My boyfriend lived in Fleetwood in a flat big enough for two but after an embarrassing experience involving looking for feta cheese in the town, I did not want to live there.

Lancaster looked nice on the Internet so I gave in my notice at work in Bath and trusted my life in the safe hands of Google Images.

In our new snug (tiny) terrace, which cost less than a leek in Bath per month to rent, when my boyfriend went to work, I was suddenly alone to explore my new city.

I wandered along the road to the quay-neglected and empty where toppling red brick factories surrounded me, smashed windows and such urban dereliction that I nearly wept for sheer delight.

And on a parched stretch of weedy wasteland, there was a boat. A tired old fishing boat, paint shattered, broken yet jaunty and with its name still written on the side. I phoned my boyfriend to tell him, forgetting he was working and he could not understand my excitement.

I saw the boat before the river and at first thought it was parched and dry on an inland isle.

Then I saw the huge river Lune over the sudden drop. There is something so magical about seeing something unexpected and unknown-every road in Bath was worn-out by semi-empty tourist busses.

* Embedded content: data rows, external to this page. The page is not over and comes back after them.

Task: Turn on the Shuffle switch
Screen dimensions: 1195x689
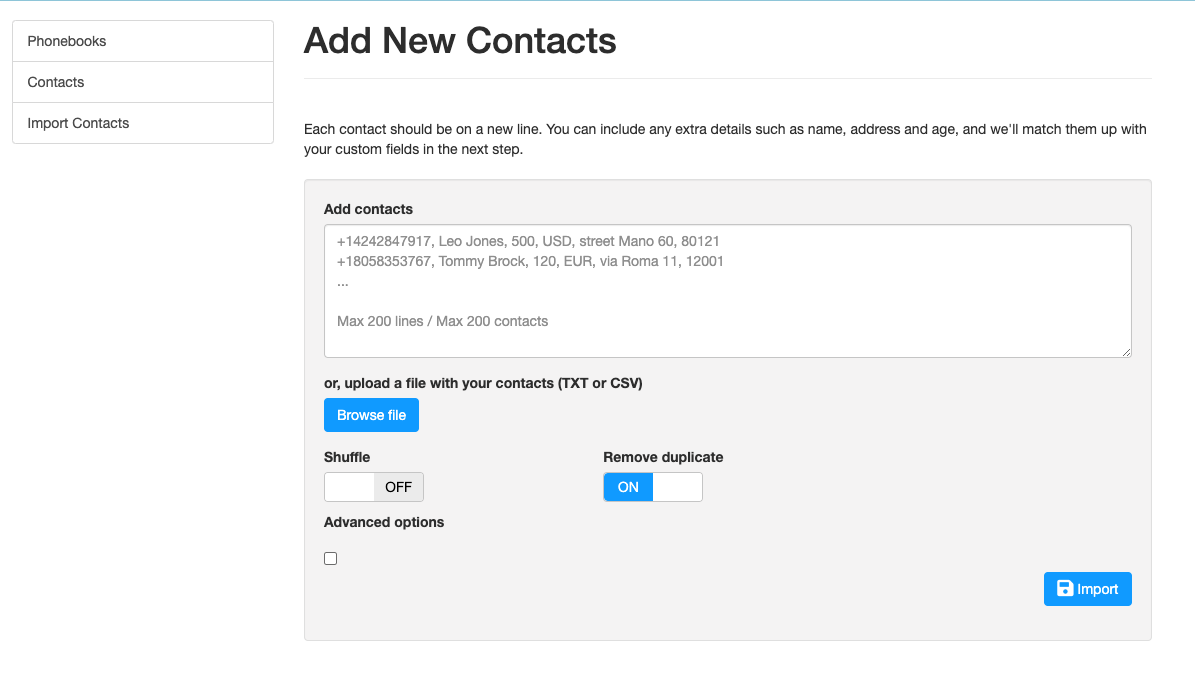Action: [x=373, y=487]
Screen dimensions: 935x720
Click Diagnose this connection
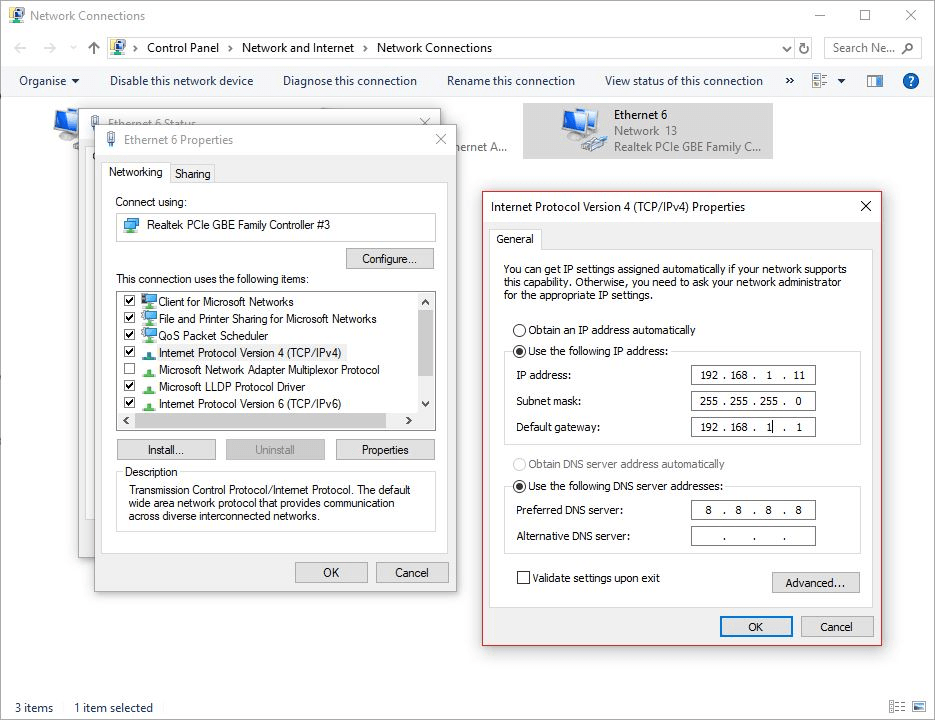click(349, 81)
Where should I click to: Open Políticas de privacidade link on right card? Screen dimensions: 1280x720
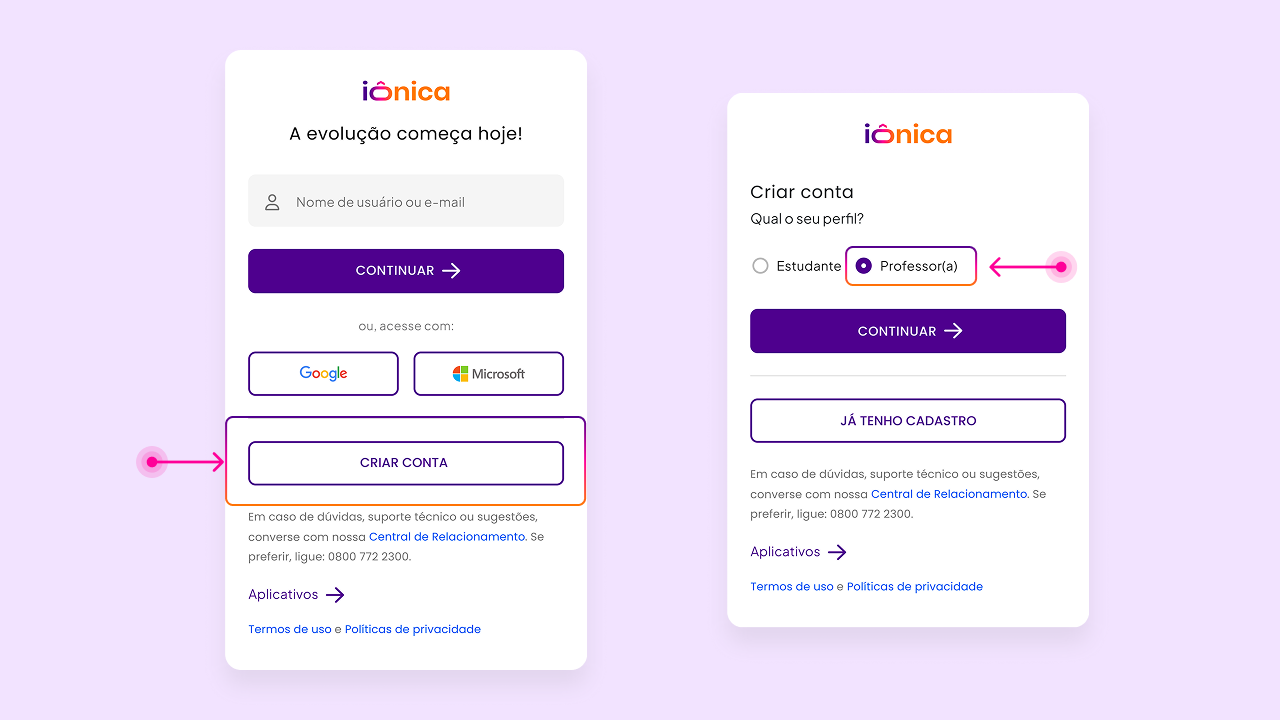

There was no magic left, even despite the beauty it was a worn out to well traversed and photographed husk, a dry fake representation of a fake past where nothing apart from Georgian elegance had apparently ever existed.

A parched wreck of a fishing boat would not have existed in a city like Bath; it would have been cleared for a new All Saints shop.

I was somewhere different.

And I loved my little fishing boat.

I walked past it every day. I became pregnant and then walked past it with my baby every day.

There was something about the incongruity of a pretty major city with two universities, three theatres but yet still yet a few minutes from town, the dry weedy Strongbow can bedecked dock of a little boat, crumbling gently against the shadow of the old factories, their old windows disintegrating gently in the wind.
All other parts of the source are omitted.